▶ [Requests]
[1] Please translate this sentence from the Notre Dame basketball article below into Spanish: "They were upset in the first round by #11 seed Old Dominion."
[2] Answer these questions from the Notre Dame basketball article below:
(a) Who were the team's assistant coaches?
(b) Which team beat them in the semifinals of the 2010 Big East tournament?
(c) What seed did they earn in the South Region?

NCAA tournament, Round of 64
- Conference: Big East Conference (1979–2013)
- Record: 23–12 (10–8 Big East)
- Head coach: Mike Brey;
- Assistant coaches: Anthony Solomon; Rod Balanis; Martin Ingelsby;
- Home arena: Purcell Pavilion at the Joyce Center

= 2009–10 Notre Dame Fighting Irish men's basketball team =

American college basketball season

The 2009–10 Notre Dame Fighting Irish men's basketball team represented the University of Notre Dame in the 2009–2010 NCAA Division I basketball season. The Fighting Irish were coached by Mike Brey and played their home games at the Edmund P. Joyce Center in Notre Dame, IN. The Fighting Irish are members of the Big East Conference. They finished the season 23-12, 10-8 in Big East play. They advanced to the semifinals of the 2010 Big East men's basketball tournament before losing to West Virginia. They received an at-large bid to the 2010 NCAA Division I men's basketball tournament, earning a #6 seed in the South Region. They were upset in the first round by #11 seed Old Dominion.

▶ [Records supplied]

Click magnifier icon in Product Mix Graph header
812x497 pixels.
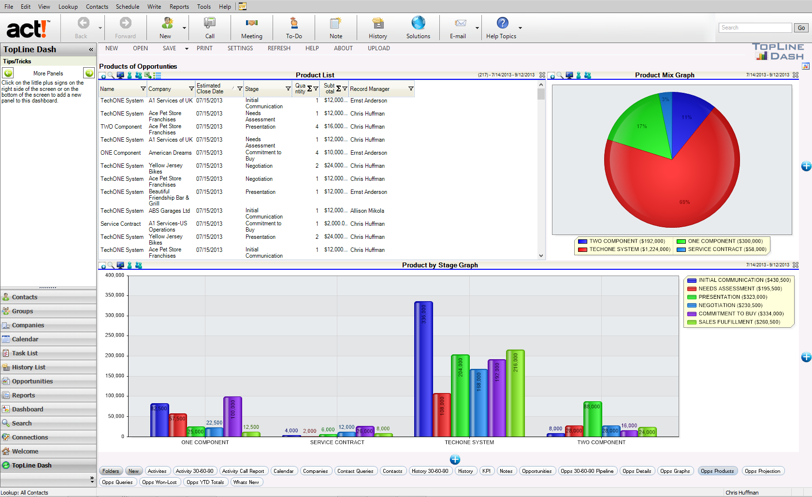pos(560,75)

* * *

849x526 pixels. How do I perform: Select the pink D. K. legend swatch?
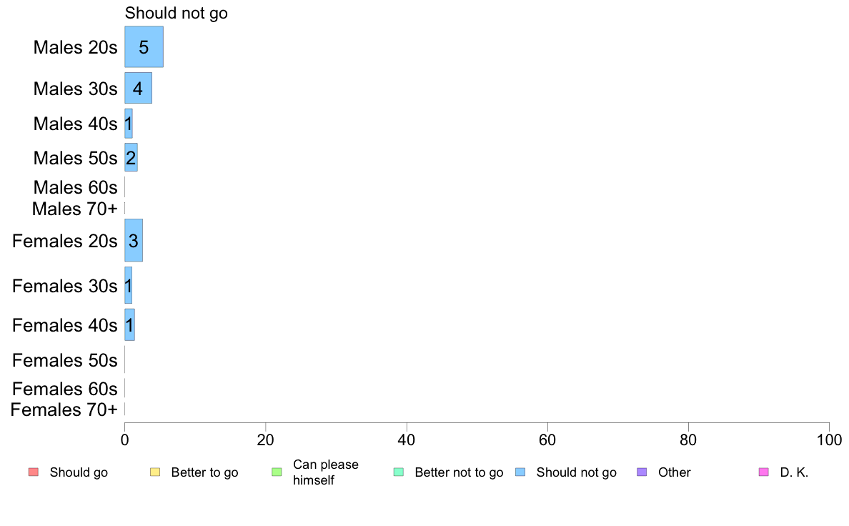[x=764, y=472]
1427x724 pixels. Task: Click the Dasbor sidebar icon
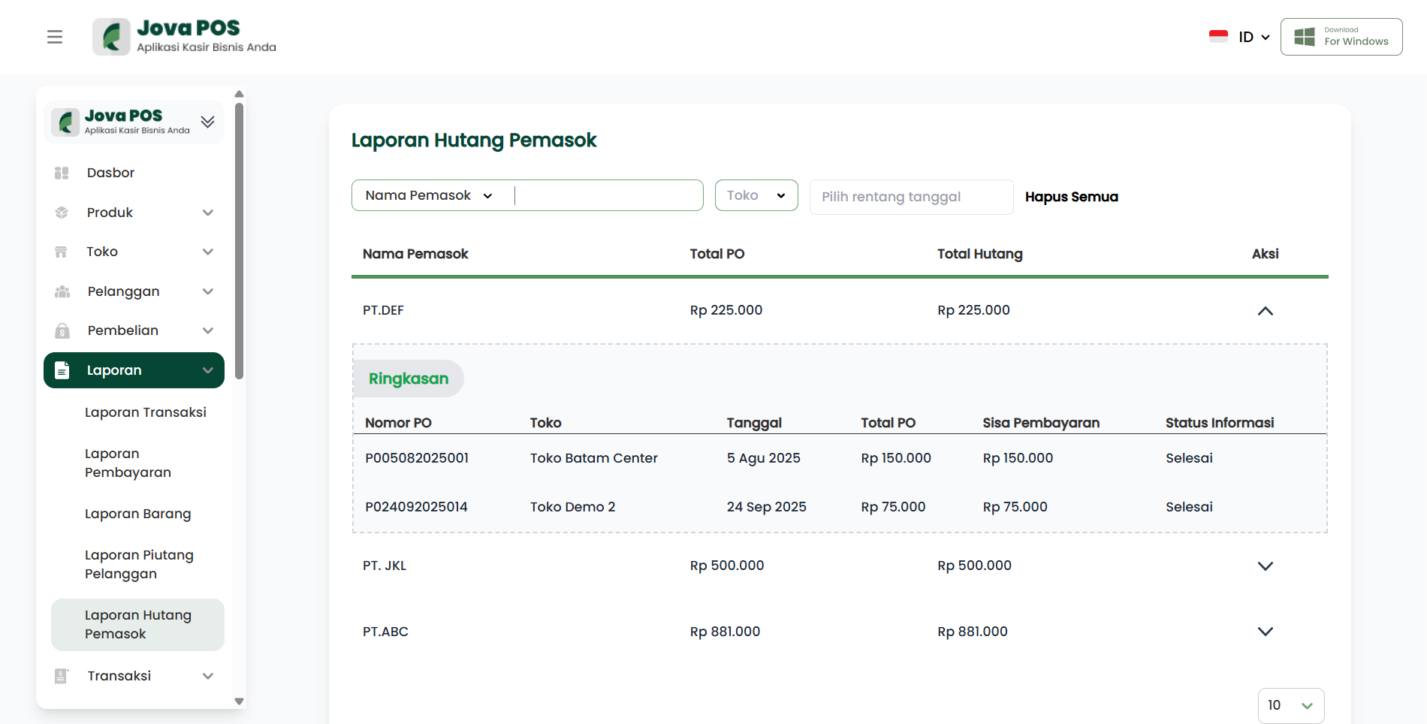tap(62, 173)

▶ [The results]
[1] Fueron derrotados por sorpresa en la primera ronda por Old Dominion, cabeza de serie n.º 11.

[2]
(a) Anthony Solomon, Rod Balanis, and Martin Ingelsby
(b) West Virginia
(c) #6